Thursday, December 18

Diebold Voting Machines: THEY'RE NOT READY, THEY'LL NEVER BE READY

You want corrupt? You need not look any further than the GOP's pals at Diebold - who are supposed to handle the 2004 election voting machines.

#1: San Jose Mercury News:

Secretary of State Kevin Shelley said Tuesday that Diebold Elections Systems could lose the right to sell electronic voting machines in California after state auditors found the company distributed software that had not been approved by election officials.

The auditors reported that voters in 17 California counties cast ballots in recent elections using software that had not been certified by the state. And voters in Los Angeles County and two smaller counties voted on machines installed with software that was not approved by the Federal Election Commission.

In an appearance before a state voting panel, Shelley said the report represented a ``deeply troubling'' violation of state election law.

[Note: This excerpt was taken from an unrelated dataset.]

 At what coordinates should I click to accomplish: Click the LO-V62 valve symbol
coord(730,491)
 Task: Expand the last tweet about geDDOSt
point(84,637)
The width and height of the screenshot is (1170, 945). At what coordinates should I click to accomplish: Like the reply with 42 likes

The audit is likely to feed growing concerns about the security of electronic voting as states rush to update voting equipment before the 2004 presidential election.
Can it get worse? It already has.

#2: Wired News:

At least five convicted felons secured management positions at a manufacturer of electronic voting machines, according to critics demanding more stringent background checks for people responsible for voting machine software.

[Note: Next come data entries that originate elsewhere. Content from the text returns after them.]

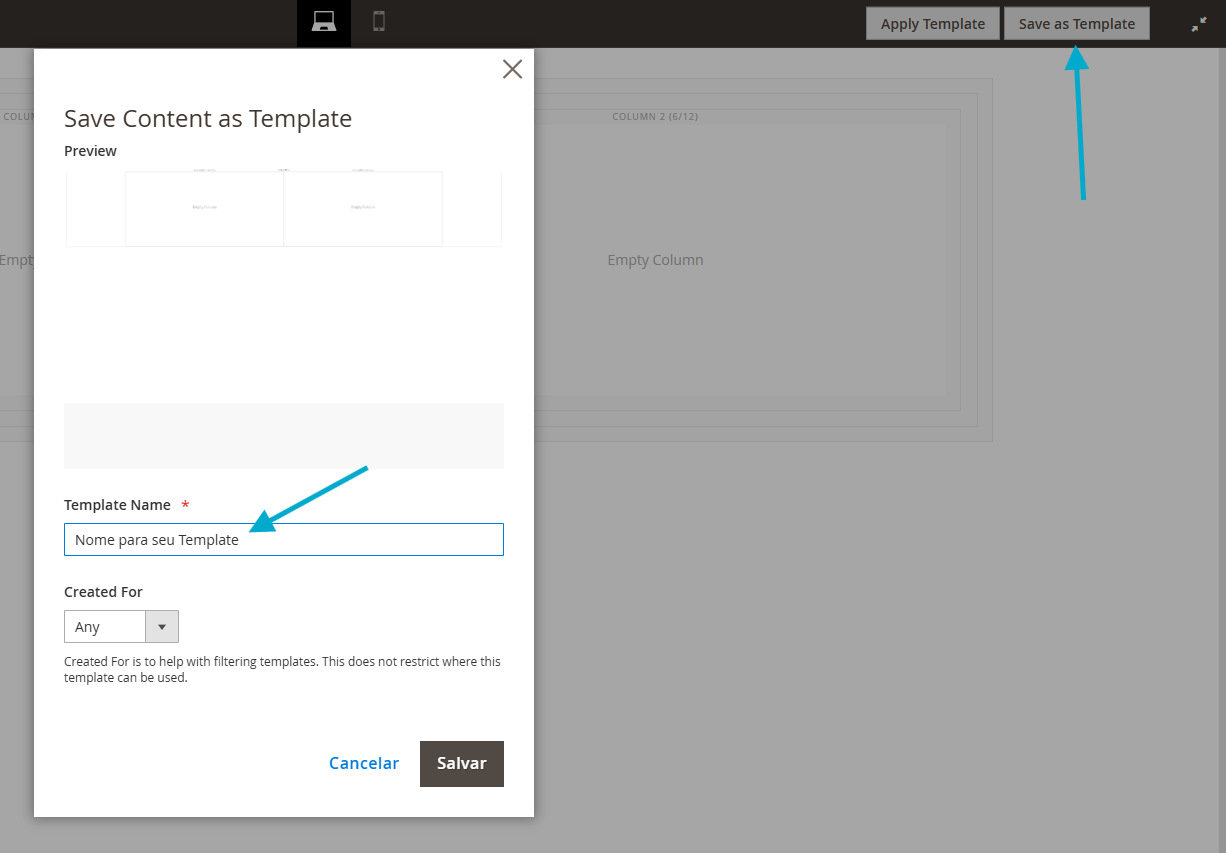Viewport: 1226px width, 853px height.
Task: Click the template preview thumbnail image
Action: coord(284,208)
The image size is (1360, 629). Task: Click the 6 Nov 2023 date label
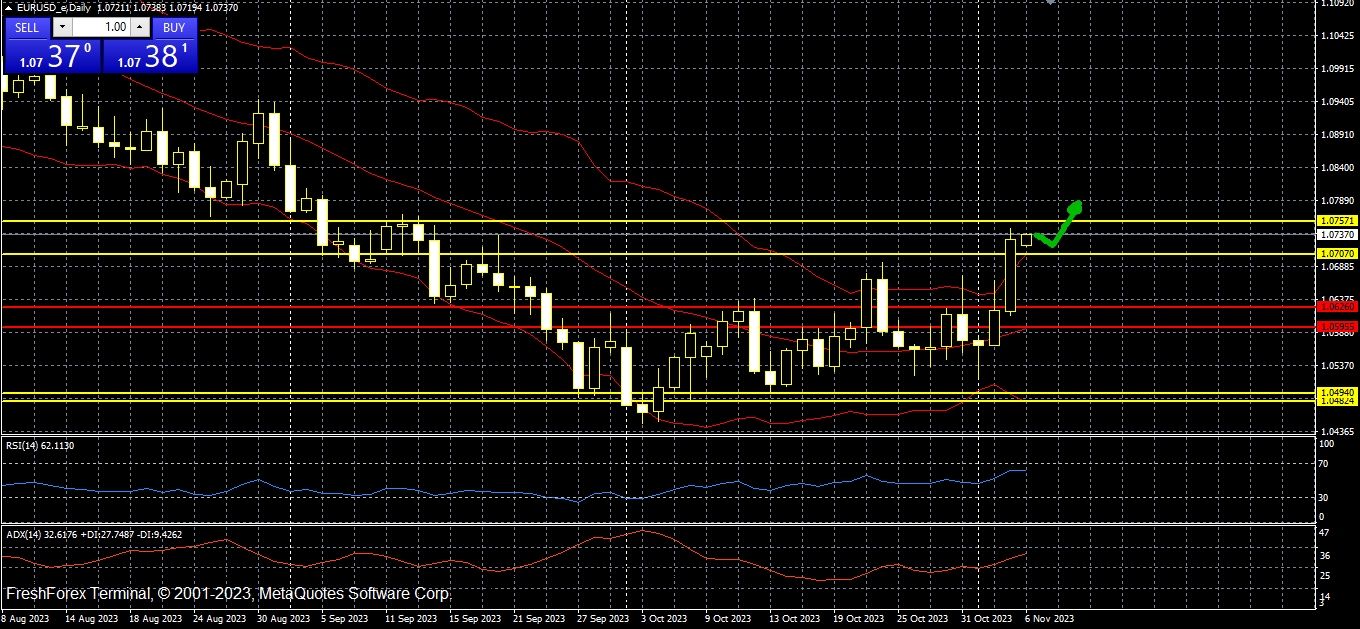1049,619
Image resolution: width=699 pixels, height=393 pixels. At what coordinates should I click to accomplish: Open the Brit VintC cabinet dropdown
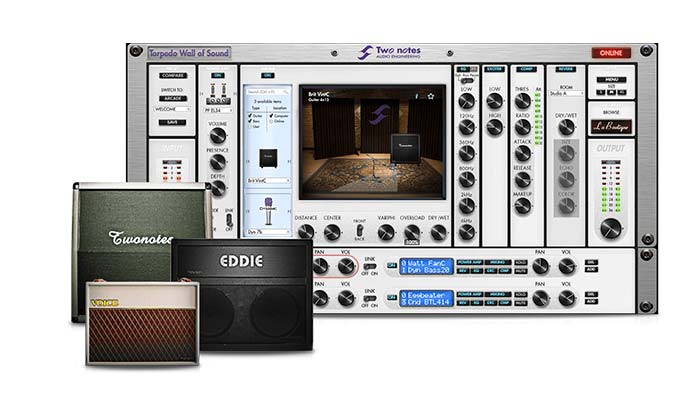pos(268,180)
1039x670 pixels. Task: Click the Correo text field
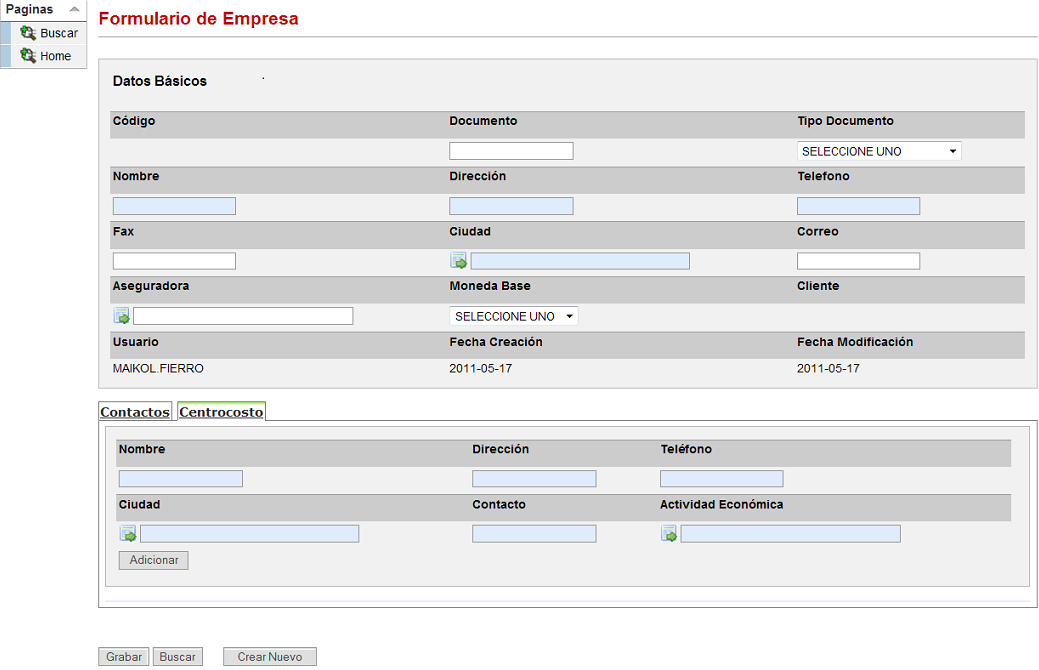(858, 261)
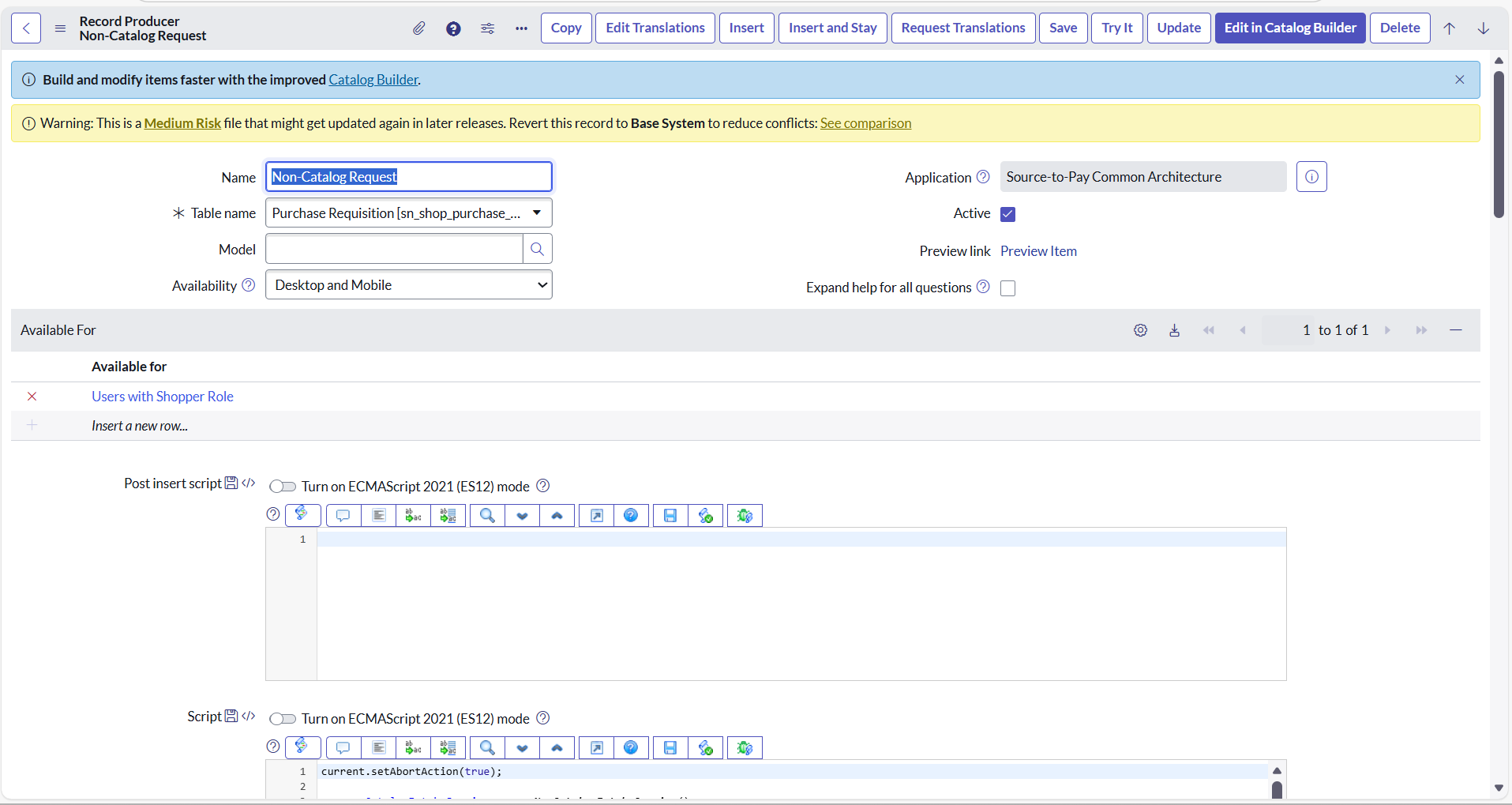The height and width of the screenshot is (805, 1512).
Task: Open the Table name dropdown
Action: [x=408, y=213]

Voter advocate Bev Harris alleged Tuesday that managers of a subsidiary of Diebold, one of the country's largest voting equipment vendors, included a cocaine trafficker, a man who conducted fraudulent stock transactions and a programmer jailed for falsifying computer records.
Okay so it can get worse. And it does - again. And this one's the head-spinner.

#3: The U.K. Register:

The archive of internal correspondence from the politically-connected ATM giant Diebold - which is bidding for many electronic voting contracts across the US - is a gift that keeps on giving. Diebold has its own answer to critics who want a verifiable paper trail. Incredibly, the e-voting terminals don't leave behind such information.

It plans to make the modifications so expensive that city and state officials balk at the cost.

Steven Dennis at the Maryland Gazette last week unearthed correspondence from a Diebold engineer who advised that "any after-sale changes should be prohibitively expensive."
Spread the word. This is one of the ways the Crackhead Adminstration plans to stack the deck next November. Be outraged. You're entitled.